Le zoologiste et philosophe Neil Evernden raconte l'histoire familière de la façon dont nous réduisons le monde au silence. Durant le 19ème siècle, beaucoup des scientifiques pratiquant la vivisection avaient pour habitude de couper les cordes vocales d'un animal avant de l'opérer. Cela signifie que pendant l'expérimentation les animaux ne pouvaient pas crier (défini dans la littérature comme la faculté d'émettre une « vocalisation très aigüe »).
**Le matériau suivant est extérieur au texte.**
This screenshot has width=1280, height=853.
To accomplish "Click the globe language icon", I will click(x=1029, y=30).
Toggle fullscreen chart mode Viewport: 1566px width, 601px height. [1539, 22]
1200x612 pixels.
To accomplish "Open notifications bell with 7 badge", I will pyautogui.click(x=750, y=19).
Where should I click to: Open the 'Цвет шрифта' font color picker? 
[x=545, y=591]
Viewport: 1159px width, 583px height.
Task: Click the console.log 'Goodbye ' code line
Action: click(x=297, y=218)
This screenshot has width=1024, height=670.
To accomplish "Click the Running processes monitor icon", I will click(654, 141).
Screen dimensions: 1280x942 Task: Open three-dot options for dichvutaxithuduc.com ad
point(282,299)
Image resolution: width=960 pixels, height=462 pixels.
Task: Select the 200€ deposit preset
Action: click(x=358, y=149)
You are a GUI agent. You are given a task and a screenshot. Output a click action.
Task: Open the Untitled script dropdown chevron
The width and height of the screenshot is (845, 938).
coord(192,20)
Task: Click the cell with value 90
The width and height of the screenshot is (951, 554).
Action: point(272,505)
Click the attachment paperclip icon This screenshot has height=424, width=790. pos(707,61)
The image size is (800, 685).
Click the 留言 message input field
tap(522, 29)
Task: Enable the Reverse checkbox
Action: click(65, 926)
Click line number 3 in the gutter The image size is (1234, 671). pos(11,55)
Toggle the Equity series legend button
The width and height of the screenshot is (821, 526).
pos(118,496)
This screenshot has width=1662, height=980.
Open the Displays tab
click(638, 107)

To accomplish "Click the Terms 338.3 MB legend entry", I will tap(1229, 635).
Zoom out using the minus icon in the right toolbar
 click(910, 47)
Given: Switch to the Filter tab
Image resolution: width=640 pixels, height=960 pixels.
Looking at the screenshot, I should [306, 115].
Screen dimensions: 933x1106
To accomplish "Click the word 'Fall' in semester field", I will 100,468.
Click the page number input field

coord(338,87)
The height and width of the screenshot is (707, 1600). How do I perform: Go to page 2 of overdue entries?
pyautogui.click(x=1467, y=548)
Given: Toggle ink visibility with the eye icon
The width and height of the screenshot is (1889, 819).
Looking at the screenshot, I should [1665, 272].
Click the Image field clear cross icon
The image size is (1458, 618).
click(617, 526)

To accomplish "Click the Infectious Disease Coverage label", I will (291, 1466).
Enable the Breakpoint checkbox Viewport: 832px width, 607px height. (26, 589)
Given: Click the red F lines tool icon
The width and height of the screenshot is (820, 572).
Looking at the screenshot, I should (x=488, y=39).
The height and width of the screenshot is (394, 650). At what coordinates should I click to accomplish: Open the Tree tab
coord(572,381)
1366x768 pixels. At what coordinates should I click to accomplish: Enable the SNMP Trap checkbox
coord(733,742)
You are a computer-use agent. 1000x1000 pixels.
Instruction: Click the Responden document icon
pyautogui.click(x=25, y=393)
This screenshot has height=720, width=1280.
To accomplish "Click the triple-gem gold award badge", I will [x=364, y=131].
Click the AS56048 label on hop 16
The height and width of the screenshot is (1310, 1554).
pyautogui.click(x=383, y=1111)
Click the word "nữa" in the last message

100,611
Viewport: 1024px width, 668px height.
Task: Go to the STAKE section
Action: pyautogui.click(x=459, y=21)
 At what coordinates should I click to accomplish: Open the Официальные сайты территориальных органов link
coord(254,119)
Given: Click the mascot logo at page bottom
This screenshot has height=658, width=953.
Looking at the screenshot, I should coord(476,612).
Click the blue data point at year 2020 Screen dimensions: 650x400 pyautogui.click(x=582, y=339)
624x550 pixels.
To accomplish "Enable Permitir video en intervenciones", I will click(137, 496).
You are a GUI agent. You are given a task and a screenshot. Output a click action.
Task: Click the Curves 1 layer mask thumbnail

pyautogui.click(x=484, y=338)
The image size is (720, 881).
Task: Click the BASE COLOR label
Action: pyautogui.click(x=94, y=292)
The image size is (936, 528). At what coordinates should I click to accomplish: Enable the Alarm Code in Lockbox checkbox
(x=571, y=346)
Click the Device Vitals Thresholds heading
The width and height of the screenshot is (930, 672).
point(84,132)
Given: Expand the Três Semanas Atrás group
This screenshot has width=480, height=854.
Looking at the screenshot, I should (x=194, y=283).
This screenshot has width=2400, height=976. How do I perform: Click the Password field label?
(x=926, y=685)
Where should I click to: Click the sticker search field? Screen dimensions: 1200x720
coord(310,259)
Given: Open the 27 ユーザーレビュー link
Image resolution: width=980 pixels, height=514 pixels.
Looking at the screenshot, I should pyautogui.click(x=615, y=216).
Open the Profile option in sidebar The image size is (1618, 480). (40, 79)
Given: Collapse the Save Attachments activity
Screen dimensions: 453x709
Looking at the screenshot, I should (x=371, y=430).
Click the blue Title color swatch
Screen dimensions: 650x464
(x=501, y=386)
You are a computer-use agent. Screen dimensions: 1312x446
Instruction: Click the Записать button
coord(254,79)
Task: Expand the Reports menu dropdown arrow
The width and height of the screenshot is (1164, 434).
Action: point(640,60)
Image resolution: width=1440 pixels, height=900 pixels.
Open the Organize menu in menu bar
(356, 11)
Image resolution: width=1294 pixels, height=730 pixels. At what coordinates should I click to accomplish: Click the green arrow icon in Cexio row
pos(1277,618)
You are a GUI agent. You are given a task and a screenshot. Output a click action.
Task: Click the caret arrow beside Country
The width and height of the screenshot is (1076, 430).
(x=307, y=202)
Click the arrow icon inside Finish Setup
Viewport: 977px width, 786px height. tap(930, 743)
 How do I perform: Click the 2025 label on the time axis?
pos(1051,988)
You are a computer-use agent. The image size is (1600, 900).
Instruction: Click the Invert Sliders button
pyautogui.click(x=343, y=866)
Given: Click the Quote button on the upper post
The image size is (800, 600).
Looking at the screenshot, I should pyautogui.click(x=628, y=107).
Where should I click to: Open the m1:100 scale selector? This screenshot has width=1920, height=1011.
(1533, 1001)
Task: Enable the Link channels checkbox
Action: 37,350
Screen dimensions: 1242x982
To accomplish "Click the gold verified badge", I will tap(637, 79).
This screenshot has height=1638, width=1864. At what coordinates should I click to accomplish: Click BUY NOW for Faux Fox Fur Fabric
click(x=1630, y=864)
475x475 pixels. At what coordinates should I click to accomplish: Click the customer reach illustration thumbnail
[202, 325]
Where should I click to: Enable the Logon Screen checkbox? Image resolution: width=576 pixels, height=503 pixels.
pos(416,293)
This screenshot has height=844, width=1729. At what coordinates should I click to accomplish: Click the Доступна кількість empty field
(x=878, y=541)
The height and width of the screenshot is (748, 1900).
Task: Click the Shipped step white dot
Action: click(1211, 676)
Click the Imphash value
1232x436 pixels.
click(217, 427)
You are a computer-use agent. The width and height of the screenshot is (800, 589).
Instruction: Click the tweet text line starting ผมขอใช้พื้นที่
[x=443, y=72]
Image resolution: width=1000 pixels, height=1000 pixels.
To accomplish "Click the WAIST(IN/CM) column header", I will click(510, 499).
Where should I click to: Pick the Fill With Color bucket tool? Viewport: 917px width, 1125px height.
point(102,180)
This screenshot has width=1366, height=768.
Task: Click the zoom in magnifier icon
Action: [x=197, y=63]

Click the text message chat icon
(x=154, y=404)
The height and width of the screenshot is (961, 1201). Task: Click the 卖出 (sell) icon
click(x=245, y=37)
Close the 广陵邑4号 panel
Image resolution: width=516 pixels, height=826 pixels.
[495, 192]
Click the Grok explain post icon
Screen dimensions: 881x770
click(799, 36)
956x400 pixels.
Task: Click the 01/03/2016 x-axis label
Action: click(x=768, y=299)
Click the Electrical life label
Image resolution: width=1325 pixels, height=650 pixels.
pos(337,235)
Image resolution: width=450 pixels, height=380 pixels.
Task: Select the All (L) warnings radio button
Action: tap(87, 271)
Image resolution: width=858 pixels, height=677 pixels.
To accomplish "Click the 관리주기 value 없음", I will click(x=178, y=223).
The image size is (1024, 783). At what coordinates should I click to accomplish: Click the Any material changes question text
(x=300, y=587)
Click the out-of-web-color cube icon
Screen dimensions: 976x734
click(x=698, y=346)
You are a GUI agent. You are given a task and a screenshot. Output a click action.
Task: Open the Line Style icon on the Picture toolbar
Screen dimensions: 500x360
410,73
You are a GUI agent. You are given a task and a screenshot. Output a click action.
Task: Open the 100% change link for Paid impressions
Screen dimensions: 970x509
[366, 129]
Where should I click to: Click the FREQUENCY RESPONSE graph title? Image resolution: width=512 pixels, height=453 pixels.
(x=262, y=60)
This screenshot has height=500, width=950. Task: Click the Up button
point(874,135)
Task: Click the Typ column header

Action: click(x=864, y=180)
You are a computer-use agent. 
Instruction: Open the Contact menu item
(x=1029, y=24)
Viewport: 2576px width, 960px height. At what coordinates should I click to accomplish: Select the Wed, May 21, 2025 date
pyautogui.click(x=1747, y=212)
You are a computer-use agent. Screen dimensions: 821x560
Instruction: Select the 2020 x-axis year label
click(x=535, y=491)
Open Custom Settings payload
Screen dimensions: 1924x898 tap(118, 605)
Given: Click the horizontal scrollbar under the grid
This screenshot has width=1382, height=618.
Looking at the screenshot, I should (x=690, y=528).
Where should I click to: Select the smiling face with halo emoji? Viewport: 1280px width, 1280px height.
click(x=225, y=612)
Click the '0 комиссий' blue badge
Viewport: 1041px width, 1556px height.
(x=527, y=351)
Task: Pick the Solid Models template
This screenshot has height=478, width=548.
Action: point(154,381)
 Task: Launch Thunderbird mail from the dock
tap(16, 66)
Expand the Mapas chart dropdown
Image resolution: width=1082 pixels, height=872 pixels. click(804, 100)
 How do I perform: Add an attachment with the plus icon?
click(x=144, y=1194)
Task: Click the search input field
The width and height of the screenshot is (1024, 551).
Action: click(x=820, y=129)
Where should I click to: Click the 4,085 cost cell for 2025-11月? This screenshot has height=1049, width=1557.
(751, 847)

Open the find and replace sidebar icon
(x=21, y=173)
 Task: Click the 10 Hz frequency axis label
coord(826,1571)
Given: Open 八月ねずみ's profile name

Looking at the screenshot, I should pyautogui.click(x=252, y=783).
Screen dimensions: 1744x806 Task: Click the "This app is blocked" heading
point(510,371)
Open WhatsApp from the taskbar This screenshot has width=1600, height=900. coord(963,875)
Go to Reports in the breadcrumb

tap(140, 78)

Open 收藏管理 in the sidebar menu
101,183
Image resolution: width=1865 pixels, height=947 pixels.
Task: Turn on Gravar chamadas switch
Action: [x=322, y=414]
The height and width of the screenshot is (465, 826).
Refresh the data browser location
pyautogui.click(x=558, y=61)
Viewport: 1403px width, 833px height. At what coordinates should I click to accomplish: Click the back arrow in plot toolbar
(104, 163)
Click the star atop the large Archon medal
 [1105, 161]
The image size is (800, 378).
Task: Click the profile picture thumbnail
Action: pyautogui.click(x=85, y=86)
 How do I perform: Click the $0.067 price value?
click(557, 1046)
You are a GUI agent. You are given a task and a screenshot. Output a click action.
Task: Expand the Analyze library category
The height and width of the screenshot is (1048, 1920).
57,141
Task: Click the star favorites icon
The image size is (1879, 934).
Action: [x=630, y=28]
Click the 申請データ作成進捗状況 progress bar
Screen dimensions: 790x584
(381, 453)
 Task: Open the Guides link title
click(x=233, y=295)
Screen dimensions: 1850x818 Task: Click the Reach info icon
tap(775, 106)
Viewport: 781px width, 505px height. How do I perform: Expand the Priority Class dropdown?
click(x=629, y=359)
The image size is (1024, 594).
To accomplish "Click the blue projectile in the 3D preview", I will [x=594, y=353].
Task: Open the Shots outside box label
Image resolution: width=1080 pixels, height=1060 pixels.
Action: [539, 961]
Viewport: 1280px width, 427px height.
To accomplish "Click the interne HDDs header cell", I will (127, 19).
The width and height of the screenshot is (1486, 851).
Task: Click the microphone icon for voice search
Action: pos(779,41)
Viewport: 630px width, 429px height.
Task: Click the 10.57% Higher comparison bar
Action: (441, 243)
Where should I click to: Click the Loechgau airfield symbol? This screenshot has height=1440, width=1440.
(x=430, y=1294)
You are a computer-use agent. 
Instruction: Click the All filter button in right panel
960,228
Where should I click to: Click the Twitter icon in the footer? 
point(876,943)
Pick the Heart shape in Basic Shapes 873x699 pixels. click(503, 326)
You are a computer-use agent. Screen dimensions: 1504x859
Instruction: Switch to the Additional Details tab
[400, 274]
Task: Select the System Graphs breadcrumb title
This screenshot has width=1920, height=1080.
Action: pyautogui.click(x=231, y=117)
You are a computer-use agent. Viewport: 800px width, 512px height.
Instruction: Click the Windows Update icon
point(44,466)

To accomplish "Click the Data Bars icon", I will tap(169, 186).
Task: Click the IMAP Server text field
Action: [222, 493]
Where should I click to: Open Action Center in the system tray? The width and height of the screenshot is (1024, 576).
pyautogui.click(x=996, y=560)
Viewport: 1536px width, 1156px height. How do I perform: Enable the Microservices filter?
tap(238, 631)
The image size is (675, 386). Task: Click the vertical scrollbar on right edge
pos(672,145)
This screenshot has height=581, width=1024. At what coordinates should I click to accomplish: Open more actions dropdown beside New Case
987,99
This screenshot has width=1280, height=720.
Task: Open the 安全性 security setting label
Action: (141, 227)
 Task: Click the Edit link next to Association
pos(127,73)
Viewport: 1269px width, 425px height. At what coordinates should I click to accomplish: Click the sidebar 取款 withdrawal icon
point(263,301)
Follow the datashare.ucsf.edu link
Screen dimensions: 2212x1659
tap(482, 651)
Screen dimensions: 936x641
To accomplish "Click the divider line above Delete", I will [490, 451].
En coupant les cordes les expérimentateurs simultanément déniaient la réalité – en prétendant qu'un animal silencieux ne ressentait pas la douleur – et ils affirmaient cela en reconnaissant implicitement que les cris des animaux leur auraient appris ce qu'ils savaient déjà, que la créature était un être doué de sensations, de sentiments (et durant la vivisection, torturé).
Comme Evernden le commente, « Le rite de passage dans la manière scientifique » ou, j'aurais ajouté, moderne, est « d'être au centre de l'habilité à appliquer le couteau sur les cordes vocales, non pas juste du chien sur la table, mais de la vie elle-même. Intérieurement, il (l'être humain moderne) peut être capable de sectionner les cordes de sa propre conscience. Extérieurement, les effets doit être la destruction du larynx de la biosphère, une action essentielle à la transformation du monde en un objet matériel. » Cela n'en pas moins vrai pour les relations que nous entretenons avec nos semblables.
Si nous devons survivre, il nous faut apprendre une nouvelle façon de vivre, une réapprendre une plus ancienne. Il a existé, et existe encore pour le moment, beaucoup de cultures dont les membres refusent de couper les cordes vocales de notre planète, et refusent d'entrer dans cet accord mortifère que nous acceptons quotidiennement comme faisant partie de la vie. Il est peut-être significatif, qu'avant de rentrer en contact avec la civilisation occidentale, ces cultures ne violaient pas, ni n'abusaient des enfants (les Okanagans, de ce qui est actuellement British Columbia, pour ne donner qu'un exemple, n'avaient pas de mot ni de concept dans leur langage correspondant à l'abus sexuel sur un enfant. Ils avaient un mot correspondant à une forme de violation sur une femme: que l'on peut traduire littéralement par « quelqu'un m'a regardée d'une façon que je n'aime pas »). Cela peut-être signifie aussi bien que ces cultures n'ont pas mené les pigeons voyageurs à l'extinction, ni le saumon, le bison des bois, le vison des mers, la poule des Landes du Labrador, le courlis Eskimo, la rainette de Taipei. Cela le serait nous pourrions dire la même chose. Cela signifie peut-être que les membres de ces cultures écoutent attentivement (comme si leur vie en dépendait, ce qui est le cas) ce que les plantes, les animaux, les pierres, les rivières et les étoiles ont à dire, et que ces cultures ont été capables de faire ce dont nous pouvons seulement rêver, qui est de vivre dans un équilibre dynamique avec le reste du monde.
La tache qui nous attend est énorme, croiser les besoins humains sans mettre en péril la vie de la planète.



A Language Older than Words, Se Taire, pp.2-16.